2 by the end of no such thing the audience , like beatrice , has a watchful affection for the monster .

3 director rob marshall went out gunning to make a great one .

4 lathan and diggs have considerable personal charm , and their screen rapport makes the old story seem new .

5 a well-made and often lovely depiction of the mysteries of friendship .

6 none of this violates the letter of behan 's book , but missing is its spirit , its ribald , full-throated humor .

7 although it bangs a very cliched drum at times , this crowd-pleaser 's fresh dialogue , energetic music , and good-natured spunk are often infectious .

8 it is not a mass-market entertainment but an uncompromising attempt by one artist to think about another .

9 this is junk food cinema at its greasiest .

...

test.tsv数据样式说明: * test.tsv中的数据内容共分为2列, 第一列数据代表每条文本数据的索引; 第二列数据代表用于测试的句子.

2.2.3 SST-2数据集的任务类型:

二分类任务

评估指标为: ACC

MRPC数据集文件样式:

- MRPC/

- dev.tsv

- test.tsv

- train.tsv

- dev_ids.tsv

- msr_paraphrase_test.txt

- msr_paraphrase_train.txt

文件样式说明:

在使用中常用到的文件是train.tsv, dev.tsv, test.tsv, 分别代表训练集, 验证集和测试集. 其中train.tsv与dev.tsv数据样式相同, 都是带有标签的数据, 其中test.tsv是不带有标签的数据.

train.tsv数据样式:

Quality #1 ID #2 ID #1 String #2 String

1 702876 702977 Amrozi accused his brother , whom he called " the witness " , of deliberately distorting his evidence . Referring to him as only " the witness " , Amrozi accused his brother of deliberately distorting his evidence .

0 2108705 2108831 Yucaipa owned Dominick 's before selling the chain to Safeway in 1998 for $ 2.5 billion . Yucaipa bought Dominick 's in 1995 for $ 693 million and sold it to Safeway for $ 1.8 billion in 1998 .

1 1330381 1330521 They had published an advertisement on the Internet on June 10 , offering the cargo for sale , he added . On June 10 , the ship 's owners had published an advertisement on the Internet , offering the explosives for sale .

0 3344667 3344648 Around 0335 GMT , Tab shares were up 19 cents , or 4.4 % , at A $ 4.56 , having earlier set a record high of A $ 4.57 . Tab shares jumped 20 cents , or 4.6 % , to set a record closing high at A $ 4.57 .

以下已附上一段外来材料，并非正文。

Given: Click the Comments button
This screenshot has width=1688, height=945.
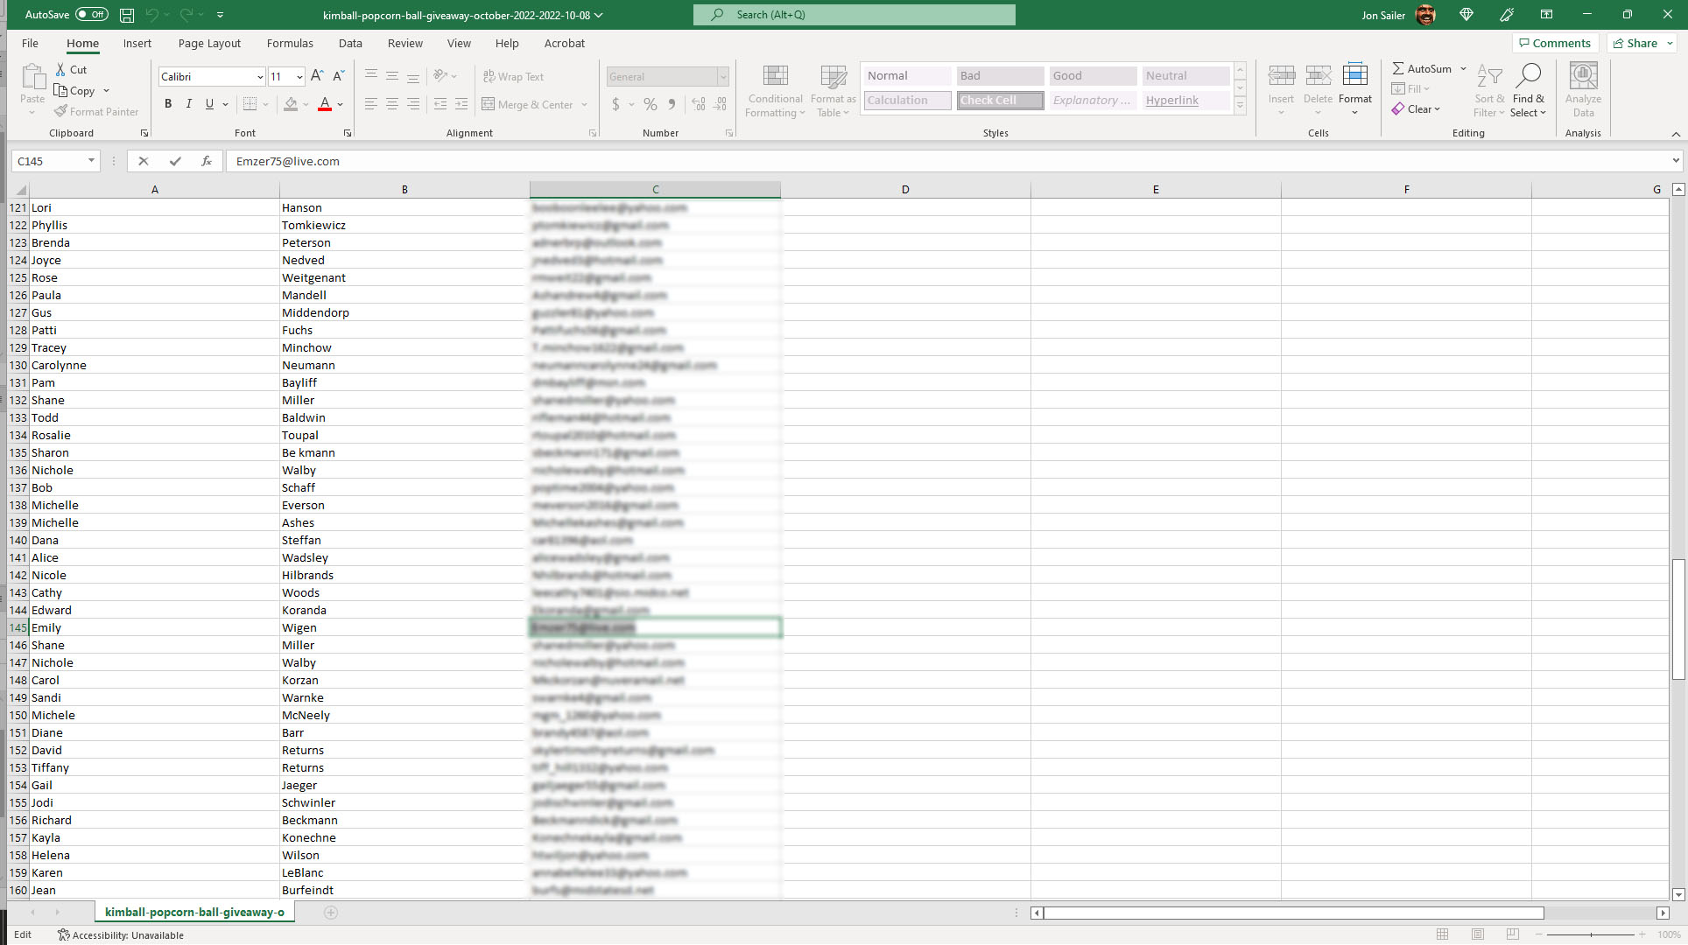Looking at the screenshot, I should tap(1555, 43).
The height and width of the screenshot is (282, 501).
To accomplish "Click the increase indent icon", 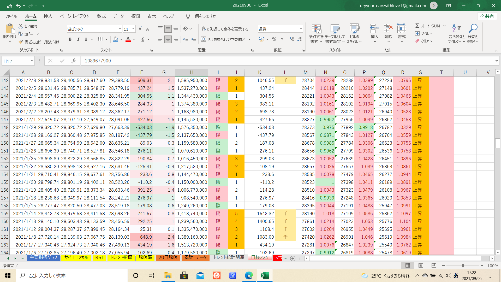I will 193,39.

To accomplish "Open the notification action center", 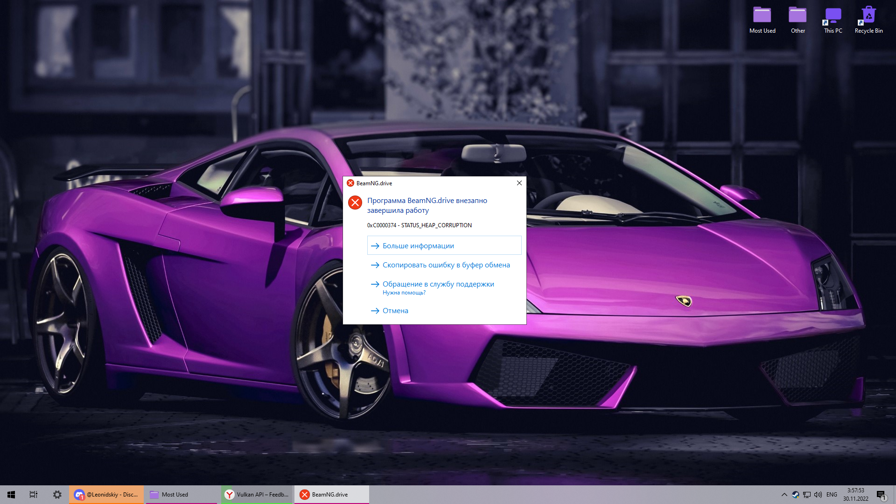I will click(881, 495).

1 1236820 1236712 The stock rose $ 2.11 , or about 11 percent , to close Friday at $ 21.51 on the New York Stock Exchange . PG & E Corp. shares jumped $ 1.63 or 8 percent to $ 21.03 on the New York Stock Exchange on Friday .

1 738533 737951 Revenue in the first quarter of the year dropped 15 percent from the same period a year earlier . With the scandal hanging over Stewart 's company , revenue the first quarter of the year dropped 15 percent from the same period a year earlier .

0 264589 264502 The Nasdaq had a weekly gain of 17.27 , or 1.2 percent , closing at 1,520.15 on Friday . The tech-laced Nasdaq Composite .IXIC rallied 30.46 points , or 2.04 percent , to 1,520.15 .

1 579975 579810 The DVD-CCA then appealed to the state Supreme Court . The DVD CCA appealed that decision to the U.S. Supreme Court .

...

train.tsv数据样式说明:

train.tsv中的数据内容共分为5列, 第一列数据, 0或1, 代表每对句子是否具有相同的含义, 0代表含义不相同, 1代表含义相同. 第二列和第三列分别代表每对句子的id, 第四列和第五列分别具有相同/不同含义的句子对.